=== WORKING DATA ===
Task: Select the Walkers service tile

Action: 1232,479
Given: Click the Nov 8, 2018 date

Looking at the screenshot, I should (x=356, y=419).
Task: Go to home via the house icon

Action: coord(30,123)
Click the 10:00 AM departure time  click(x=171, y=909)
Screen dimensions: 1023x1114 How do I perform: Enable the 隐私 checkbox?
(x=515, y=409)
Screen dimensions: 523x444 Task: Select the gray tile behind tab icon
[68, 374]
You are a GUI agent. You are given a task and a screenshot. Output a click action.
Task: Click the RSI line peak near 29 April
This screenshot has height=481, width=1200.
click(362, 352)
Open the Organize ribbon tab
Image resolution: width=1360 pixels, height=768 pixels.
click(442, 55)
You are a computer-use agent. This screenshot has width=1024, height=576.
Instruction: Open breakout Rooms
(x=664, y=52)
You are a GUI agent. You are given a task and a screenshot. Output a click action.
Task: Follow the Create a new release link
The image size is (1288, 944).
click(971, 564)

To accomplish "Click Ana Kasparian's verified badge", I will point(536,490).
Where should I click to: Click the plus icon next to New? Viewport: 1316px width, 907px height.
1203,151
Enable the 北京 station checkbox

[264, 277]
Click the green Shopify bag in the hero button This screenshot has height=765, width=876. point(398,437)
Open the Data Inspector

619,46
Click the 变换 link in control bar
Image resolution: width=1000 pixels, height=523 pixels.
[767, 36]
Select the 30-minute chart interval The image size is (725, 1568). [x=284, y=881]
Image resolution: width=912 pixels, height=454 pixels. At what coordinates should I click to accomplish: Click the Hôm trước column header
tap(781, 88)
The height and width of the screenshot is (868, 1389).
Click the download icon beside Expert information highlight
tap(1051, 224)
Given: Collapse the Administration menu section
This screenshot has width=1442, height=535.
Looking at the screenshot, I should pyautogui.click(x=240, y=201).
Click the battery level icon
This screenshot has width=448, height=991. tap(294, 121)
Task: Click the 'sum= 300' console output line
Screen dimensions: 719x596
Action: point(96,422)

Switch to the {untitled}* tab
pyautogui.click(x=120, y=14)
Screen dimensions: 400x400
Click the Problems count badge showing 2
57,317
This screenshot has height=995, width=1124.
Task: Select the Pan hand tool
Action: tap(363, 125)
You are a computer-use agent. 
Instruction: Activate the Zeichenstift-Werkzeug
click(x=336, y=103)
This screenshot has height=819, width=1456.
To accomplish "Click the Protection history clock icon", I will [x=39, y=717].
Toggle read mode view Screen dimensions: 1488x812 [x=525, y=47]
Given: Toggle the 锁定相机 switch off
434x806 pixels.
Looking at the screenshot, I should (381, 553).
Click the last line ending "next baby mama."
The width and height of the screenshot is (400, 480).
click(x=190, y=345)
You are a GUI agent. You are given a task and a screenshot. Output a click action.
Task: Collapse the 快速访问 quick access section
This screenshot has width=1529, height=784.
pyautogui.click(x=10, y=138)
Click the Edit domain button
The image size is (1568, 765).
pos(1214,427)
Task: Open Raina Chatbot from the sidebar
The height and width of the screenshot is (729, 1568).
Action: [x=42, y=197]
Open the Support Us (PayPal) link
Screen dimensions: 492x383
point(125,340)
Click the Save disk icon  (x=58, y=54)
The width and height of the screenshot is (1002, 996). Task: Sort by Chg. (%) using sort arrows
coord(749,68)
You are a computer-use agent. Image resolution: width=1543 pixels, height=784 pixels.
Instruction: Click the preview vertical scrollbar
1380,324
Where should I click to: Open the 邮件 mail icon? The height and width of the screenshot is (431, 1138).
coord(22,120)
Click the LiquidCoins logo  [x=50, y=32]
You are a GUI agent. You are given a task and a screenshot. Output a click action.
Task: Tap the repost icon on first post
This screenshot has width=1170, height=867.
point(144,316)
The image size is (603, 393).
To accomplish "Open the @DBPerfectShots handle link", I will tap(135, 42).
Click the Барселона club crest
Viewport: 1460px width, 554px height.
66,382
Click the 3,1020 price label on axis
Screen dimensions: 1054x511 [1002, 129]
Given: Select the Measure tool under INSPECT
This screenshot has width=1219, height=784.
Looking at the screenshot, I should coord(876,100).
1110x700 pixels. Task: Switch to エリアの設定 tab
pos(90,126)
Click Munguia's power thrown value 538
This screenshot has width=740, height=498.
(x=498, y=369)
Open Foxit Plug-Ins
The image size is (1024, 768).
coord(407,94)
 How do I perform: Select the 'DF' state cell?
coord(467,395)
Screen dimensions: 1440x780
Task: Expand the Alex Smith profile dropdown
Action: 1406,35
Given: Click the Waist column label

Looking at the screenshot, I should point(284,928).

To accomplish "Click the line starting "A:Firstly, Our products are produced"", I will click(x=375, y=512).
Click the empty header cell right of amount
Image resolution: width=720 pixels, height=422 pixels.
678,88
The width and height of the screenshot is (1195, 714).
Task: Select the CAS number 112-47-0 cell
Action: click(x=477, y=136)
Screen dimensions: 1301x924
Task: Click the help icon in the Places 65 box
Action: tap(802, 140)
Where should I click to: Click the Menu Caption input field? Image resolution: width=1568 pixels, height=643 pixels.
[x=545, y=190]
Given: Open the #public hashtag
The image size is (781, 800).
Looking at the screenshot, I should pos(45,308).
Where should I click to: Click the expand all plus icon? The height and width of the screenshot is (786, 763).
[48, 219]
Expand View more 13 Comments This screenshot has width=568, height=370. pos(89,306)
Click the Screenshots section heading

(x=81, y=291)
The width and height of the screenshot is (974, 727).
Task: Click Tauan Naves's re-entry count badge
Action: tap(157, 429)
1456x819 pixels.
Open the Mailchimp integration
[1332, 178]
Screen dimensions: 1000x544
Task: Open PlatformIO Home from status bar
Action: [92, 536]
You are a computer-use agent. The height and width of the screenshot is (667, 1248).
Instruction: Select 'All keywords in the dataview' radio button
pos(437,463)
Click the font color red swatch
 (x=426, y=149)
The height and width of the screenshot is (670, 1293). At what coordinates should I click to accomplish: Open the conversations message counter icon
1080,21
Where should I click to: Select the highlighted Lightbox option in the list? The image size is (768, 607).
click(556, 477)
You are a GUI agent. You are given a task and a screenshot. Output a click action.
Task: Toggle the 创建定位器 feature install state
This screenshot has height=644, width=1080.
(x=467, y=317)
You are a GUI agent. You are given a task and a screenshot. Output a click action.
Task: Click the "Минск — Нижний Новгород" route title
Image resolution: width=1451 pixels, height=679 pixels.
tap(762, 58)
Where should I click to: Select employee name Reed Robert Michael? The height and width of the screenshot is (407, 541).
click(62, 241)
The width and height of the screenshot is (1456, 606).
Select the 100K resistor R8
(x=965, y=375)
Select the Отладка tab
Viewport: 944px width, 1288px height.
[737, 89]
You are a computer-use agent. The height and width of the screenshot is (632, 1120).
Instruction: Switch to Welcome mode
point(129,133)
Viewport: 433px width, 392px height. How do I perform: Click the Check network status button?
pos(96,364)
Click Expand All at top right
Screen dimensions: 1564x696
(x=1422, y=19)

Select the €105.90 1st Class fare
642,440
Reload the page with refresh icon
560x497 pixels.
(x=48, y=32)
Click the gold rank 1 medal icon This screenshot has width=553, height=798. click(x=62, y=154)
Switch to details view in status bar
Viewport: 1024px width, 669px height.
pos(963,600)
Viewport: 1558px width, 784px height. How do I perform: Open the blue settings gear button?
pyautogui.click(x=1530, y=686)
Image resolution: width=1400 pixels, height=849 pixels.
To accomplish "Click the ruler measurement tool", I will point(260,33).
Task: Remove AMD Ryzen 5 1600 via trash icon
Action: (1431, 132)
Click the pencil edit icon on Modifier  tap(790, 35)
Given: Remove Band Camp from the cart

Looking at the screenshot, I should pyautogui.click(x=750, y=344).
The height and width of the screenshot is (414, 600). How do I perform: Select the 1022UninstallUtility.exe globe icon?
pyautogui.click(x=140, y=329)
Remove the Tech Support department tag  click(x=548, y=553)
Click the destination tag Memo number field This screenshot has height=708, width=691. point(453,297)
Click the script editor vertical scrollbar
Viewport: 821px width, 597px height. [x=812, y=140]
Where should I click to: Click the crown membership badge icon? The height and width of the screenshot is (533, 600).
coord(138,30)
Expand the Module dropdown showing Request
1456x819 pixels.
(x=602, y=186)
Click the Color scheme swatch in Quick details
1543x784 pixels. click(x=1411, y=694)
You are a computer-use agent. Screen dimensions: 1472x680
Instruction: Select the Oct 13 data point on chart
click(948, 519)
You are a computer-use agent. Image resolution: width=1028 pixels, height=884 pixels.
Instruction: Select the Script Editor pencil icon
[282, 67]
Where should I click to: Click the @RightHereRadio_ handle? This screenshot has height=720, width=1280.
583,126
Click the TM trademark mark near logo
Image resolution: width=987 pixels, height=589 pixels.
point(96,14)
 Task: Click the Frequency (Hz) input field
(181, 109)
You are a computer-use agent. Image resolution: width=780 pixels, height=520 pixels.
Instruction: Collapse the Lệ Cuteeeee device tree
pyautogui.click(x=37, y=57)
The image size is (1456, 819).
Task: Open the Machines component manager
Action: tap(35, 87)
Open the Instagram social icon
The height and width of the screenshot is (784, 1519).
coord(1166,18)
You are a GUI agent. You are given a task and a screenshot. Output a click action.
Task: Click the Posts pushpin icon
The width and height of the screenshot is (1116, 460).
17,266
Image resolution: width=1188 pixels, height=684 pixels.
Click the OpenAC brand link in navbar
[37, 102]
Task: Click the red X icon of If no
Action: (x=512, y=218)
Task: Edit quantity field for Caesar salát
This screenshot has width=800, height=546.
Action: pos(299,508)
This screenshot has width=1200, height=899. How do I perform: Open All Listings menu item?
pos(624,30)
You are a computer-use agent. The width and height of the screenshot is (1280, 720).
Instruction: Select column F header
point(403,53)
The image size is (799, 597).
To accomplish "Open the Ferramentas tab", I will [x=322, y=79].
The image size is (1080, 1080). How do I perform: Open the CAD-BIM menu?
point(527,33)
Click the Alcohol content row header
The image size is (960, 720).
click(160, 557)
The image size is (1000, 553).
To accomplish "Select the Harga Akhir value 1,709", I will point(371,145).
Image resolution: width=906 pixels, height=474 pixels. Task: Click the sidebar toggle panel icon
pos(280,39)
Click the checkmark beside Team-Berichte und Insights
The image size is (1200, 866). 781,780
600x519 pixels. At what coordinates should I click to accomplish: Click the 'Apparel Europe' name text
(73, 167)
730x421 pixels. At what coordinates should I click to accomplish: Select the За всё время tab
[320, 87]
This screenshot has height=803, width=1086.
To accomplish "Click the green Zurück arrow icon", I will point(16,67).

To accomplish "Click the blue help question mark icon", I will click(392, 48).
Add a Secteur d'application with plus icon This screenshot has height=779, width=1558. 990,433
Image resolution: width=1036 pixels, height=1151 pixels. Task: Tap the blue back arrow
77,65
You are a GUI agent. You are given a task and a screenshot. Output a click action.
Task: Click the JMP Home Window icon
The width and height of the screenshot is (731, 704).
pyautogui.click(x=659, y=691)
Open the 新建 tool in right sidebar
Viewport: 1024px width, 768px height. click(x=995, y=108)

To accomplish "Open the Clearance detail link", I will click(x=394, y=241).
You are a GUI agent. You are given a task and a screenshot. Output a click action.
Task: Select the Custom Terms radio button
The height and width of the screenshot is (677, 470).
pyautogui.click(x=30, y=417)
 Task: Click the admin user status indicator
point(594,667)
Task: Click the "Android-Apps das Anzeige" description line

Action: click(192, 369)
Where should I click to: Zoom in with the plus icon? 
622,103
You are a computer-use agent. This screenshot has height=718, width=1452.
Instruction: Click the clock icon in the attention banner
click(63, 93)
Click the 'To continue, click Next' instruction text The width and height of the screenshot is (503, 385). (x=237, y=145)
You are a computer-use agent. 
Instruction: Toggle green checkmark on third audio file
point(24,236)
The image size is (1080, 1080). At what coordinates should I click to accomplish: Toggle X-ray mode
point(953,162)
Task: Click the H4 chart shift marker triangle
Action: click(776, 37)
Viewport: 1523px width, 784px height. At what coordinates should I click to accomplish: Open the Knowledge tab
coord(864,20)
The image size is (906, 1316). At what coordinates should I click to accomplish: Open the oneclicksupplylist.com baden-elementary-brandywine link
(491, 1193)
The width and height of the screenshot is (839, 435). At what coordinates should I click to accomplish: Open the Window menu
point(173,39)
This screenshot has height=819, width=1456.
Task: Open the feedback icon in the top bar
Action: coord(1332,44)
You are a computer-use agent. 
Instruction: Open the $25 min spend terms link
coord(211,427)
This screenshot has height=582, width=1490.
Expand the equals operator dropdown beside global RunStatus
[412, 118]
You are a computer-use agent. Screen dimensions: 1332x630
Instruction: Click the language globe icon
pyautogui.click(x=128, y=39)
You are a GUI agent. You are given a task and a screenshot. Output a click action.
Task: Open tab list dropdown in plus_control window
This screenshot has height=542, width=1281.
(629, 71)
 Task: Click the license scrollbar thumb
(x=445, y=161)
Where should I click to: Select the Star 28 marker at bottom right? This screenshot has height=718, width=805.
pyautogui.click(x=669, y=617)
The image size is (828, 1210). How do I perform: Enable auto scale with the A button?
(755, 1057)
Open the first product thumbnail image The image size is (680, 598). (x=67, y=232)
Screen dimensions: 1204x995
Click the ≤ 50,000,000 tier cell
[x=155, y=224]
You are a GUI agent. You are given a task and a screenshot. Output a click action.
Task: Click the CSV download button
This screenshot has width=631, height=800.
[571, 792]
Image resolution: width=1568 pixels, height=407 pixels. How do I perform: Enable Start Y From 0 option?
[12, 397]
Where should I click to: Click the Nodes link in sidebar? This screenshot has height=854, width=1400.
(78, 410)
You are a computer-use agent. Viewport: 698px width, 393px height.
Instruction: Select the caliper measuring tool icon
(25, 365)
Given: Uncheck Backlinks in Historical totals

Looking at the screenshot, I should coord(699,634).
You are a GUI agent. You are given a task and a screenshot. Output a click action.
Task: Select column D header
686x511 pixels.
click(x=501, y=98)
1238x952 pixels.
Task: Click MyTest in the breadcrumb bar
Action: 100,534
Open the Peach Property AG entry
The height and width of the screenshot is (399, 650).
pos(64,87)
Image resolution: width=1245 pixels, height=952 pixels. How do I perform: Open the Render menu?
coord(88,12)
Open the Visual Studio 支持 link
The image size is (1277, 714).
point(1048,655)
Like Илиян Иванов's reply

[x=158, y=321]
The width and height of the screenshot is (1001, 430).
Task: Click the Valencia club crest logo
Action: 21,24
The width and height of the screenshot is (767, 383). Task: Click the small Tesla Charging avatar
===
Look back at the entries above and repeat, unchanged, every line from the line holding "Toggle read mode" through the line holding "Click the Save".

* _ANSWER TO THIS PROBLEM_
Toggle read mode view Screen dimensions: 1488x812 [x=525, y=47]
Given: Toggle the 锁定相机 switch off
434x806 pixels.
Looking at the screenshot, I should (381, 553).
Click the last line ending "next baby mama."
The width and height of the screenshot is (400, 480).
click(x=190, y=345)
You are a GUI agent. You are given a task and a screenshot. Output a click action.
Task: Collapse the 快速访问 quick access section
This screenshot has width=1529, height=784.
pyautogui.click(x=10, y=138)
Click the Edit domain button
The image size is (1568, 765).
pos(1214,427)
Task: Open Raina Chatbot from the sidebar
The height and width of the screenshot is (729, 1568).
Action: [x=42, y=197]
Open the Support Us (PayPal) link
Screen dimensions: 492x383
point(125,340)
Click the Save disk icon  (x=58, y=54)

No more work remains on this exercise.